Thursday 25th August 2016
quotequote all
I'm kind of similar to you (OP). I actually dislike getting drunk (ok, I hate it!), so I only have one or two drinks when I do drink, but I like the taste of nice beer and wine and I find that I have to make a concerted effort to limit myself to my present 4 days on and 3 off (a recent increase from 5 days on and 2 off). I have a lot going on in my life right now and it's just a nice way to relax in the evening, but yes, as one poster above noted, it can become an association with relaxing (like watching a movie for me always means a glass of wine or two). My consumption is nowhere near yours (I drink 15-20 units a week), but everything else seems similar. I know this sounds odd, but I don't like tea and coffee and don't really like fizzy soft drinks like coke, so that leaves me with water (which I drink all day at work), milk, squash or fruit juice. Part of my like of beer and wine is just the need to drink something that's not sweet, but has a nice taste that I enjoy (more of that later).

My wife's a GP and we've chatted about it regularly (because like you I worry) and she's certain that I don't have an alcohol problem, as I don't show any of the signs of addiction. I do show signs of worrying though, not just about drinking but about everything! (thus the need to relax...). There is also a big difference between liking something and wanting to do it regularly and actually being addicted to something. What we (OP and I) seem to have in common is a need to relax (I'm also super busy and get very run down quite quickly if I don't purposefully schedule time in to just sit and chill with a book or TV etc), a love of alcoholic drinks, and a feeling of guilt when we do drink. The latter is not a sign of addiction, it's just normal for particular personality types - I feel guilty all the time if I think something is potentially costing me money or not good for me etc.

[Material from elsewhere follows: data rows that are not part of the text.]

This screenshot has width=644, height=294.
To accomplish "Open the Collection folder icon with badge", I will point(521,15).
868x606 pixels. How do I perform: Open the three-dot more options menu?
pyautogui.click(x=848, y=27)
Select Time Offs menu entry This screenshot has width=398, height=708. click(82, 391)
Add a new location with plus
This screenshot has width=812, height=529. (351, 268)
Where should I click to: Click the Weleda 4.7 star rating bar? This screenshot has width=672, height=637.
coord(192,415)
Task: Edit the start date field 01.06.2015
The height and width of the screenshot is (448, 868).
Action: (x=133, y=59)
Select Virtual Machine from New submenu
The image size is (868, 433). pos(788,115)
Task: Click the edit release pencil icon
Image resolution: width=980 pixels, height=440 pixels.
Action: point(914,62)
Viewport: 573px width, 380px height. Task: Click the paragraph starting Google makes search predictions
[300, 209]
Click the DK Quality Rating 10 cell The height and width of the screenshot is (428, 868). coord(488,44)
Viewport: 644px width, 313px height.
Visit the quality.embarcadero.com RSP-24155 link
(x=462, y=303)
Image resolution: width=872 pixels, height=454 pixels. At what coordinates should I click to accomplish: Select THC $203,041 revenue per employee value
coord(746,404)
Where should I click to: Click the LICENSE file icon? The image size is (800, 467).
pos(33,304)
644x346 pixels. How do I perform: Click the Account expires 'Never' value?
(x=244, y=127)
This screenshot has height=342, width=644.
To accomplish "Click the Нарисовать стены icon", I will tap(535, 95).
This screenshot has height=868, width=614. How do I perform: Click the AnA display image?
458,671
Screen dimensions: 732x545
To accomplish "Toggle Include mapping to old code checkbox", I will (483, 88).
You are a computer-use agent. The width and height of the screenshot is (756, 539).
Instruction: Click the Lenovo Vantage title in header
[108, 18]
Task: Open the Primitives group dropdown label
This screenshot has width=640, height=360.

So, I'd rule out alcoholism or anything serious. Not on the basis that I do it too (obviously!), but from the conversations I've had with my wife, who has plenty of alcoholics on her list and people right through the spectrum, and her colleagues on occasion. However, the level of units you describe is not very healthy and it would be good for you to cut down a bit - you're quite a long way over the current NHS recommendations. Some great techniques have already been mentioned and here are some that work for me:

  • Take up a sport or hobby that gets you away from work and stressful things. For example, I cycle, windsurf, work out (gym stuff at home) and SUP. I also play the guitar and cello and am learning a language. I know none of those things sound particularly relaxing, but what your mind needs is just an escape from stress, and often focusing on something is just as good or even better than just sitting and reading or watching TV.
  • Try non-alcoholic beer. For me, alcoholic drinks is partly a taste thing rather than the alcohol per se (see earlier), because I don't drink tea and coffee and other drinks. Non-alcoholic beers aren't great, and non alcoholic wine is utterly disgusting, but some of the beers are ok. I drink non alcoholic Becks for example (I had two last night after quite a stressful and long day).
  • Schedule some off days. The NHS recommend that you have days where you don't drink at all. If it's a routine and you know it's not an option tonight, then you won't stare at the fridge or the wine rack wondering how much nicer that would be than an orange squash! biggrin
  • Have a winter strategy. Most of the sports in bullet one above are all well and good during BST, but when GMT hits there's a huge problem. I live in the sticks miles from the nearest gym or sports centre for example. For me, this is where the music comes in, or computer games. GMT sucks, but if you plan ahead you can alleviate it.
I hope that helps. smile


Edited by RobM77 on Thursday 25th August 17:24


Edited by RobM77 on Thursday 25th August 17:26

anonymous-user

53 months

Thursday 25th August 2016
quotequote all
For a start are you being truthful to yourself. You say you are having around 7 units a days which lets say 400ml can of 5% is 2.2 units, so you are having 3 cans a night.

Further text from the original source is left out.